Basic Statistical Techniques
While analyzing the data, researchers usually make use of many simple statistical devices.
Therefore, knowledge of basic statistical techniques used in statistical analysis to the
phenomena under study is inevitable. In fact, a through knowledge of at least the
fundamentals of statistics is an indispensable part of the equipment of the researcher in the
field of social science.
1. Collection, classification and tabulation of data- It helps in quantification and
objective valuation of social phenomena. It presents facts in a proper form and reduces
complexity of data. The first step is a statistical enquiry in the collection of data
relating to the problem under study when a mass of data has been gathered, it is
necessary to arrange the material in some sort of concise and logical order. The
procedure is referred to as classification and tabulation of data.
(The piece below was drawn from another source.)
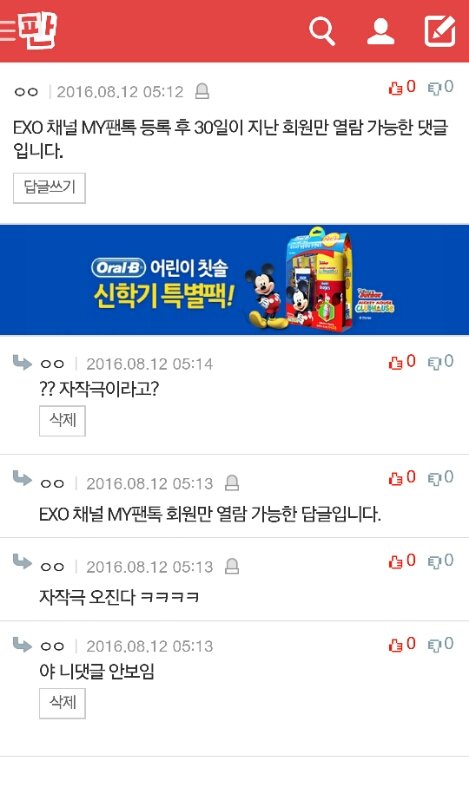469x800 pixels.
Task: Delete the 야 니댓글 안보임 reply
Action: pos(62,704)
2. Diagrammatic and graphic representation- another important convincing,
appealing and easily understood method of presenting the statistical data is the use of
diagrams and graphs. They also save a lot of time as a very little effort is required to
grasp them and draw meaningful inferences from them. They highlight the salient
features of the collected data, facilities comparisons among two or more sets of data
and enable us to study the relationship between them more readily. Graphs reveal the
trend. If any present in the data more vividly than the tabulated numerical figures.
3. Averages- average hold a very important place in all types of statistical work because
they describe the inherent characteristics of a frequency distribution in a concise
manner and help in comparative study of different distributions. The different kinds of
average are as under
i) Arithmetic mean
ii) Median-measure of central tendency. It is more frequently used where extreme
item is to be eliminated.
iii) Mode- whenever complete data is not available, mode is common form of average
to be used. It can also be estimated graphically from a histogram. It is directly
applicable to a large number of items iv) Geometric mean- geometric mean is more
mathematical and complicated than mean, median or mode. Geometric mean of
different times of a series is that root of the product of all items values. It is mostly
used in such cases where the data has to be put further mathematical analysis. It is
especially suitable in those cases where less importance is to be given to large
measurements. It is used in Agril. Economics in finding the rate of growth of
population, compound growth rate of interest, rate of depreciation of machinery and
equipment, cost-benefit analysis etc. v) Harmonic mean- it is reciprocal of the
arithmetic mean of the reciprocals of the given observations. It is rigidly defined,
based on all observations and is amenable to further algebric treatment. It can be used
in phenomena involving time, rate and price. It is the most suitable average when it is
desired to give greater weight to smaller observations and less weight to the larger
ones.
4. Index numbers- index numbers are indicators which reflect the relative changes in
the level of a certain phenomena in any given period( or over as specified period of
time) called the current period with respect to its value in some fixed period called the
base period selected for comparison. The technique of index number is used to study
all such problems which are capable of quantitative expression and change with
change in time. It measures only relative change and also helpful in forecasting the
future trends. Cost of living index number and consumer price index.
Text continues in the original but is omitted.